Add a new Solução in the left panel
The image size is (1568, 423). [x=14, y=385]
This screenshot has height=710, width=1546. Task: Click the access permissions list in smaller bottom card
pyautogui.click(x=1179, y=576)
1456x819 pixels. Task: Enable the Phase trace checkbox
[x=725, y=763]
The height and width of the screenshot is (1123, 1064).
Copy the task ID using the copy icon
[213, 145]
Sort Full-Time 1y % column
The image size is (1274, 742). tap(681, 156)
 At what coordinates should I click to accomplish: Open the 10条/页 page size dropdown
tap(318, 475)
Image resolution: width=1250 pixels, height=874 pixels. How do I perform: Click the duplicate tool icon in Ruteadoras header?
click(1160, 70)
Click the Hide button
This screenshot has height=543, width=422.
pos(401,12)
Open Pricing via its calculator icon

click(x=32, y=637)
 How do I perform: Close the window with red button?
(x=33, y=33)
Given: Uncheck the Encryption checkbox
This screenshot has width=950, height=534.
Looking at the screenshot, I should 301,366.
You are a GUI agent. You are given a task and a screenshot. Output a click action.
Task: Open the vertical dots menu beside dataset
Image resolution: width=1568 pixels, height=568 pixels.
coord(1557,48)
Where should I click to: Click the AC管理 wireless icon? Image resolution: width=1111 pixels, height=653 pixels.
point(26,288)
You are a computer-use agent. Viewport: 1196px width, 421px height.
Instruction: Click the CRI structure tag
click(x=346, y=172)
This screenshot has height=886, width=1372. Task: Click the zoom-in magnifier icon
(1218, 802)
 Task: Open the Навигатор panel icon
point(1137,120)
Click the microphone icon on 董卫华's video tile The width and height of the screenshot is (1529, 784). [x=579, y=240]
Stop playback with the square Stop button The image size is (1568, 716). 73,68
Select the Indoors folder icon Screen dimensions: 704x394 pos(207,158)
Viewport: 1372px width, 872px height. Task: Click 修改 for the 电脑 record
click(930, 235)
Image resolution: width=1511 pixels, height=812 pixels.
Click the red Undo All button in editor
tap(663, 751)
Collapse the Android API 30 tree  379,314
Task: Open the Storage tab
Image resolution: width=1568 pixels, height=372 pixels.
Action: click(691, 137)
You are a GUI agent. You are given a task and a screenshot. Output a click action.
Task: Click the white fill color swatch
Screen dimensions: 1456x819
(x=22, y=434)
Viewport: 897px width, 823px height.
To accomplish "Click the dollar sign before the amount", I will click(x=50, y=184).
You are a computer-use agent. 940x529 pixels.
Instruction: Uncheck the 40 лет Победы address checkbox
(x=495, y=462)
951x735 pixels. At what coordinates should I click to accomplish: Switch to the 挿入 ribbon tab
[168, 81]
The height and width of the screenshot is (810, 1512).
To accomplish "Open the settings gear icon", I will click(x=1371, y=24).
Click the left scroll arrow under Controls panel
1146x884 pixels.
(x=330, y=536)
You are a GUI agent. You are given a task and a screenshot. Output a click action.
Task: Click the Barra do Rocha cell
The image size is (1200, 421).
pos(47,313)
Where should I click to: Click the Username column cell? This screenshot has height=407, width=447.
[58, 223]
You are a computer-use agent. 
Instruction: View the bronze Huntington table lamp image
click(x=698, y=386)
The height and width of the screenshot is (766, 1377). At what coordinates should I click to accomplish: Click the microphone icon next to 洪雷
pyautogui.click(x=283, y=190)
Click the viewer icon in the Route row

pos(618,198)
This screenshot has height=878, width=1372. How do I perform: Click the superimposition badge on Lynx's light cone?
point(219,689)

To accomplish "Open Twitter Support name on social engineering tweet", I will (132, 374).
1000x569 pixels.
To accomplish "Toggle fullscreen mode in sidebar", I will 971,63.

**EXERCISE DESCRIPTION:** Which lines in the records above contain the string "Instruction", with case counting? Copy each of those lines in full.

**THE RESPONSE:**
Instruction: Click the CRI structure tag
Instruction: Uncheck the 40 лет Победы address checkbox
Instruction: View the bronze Huntington table lamp image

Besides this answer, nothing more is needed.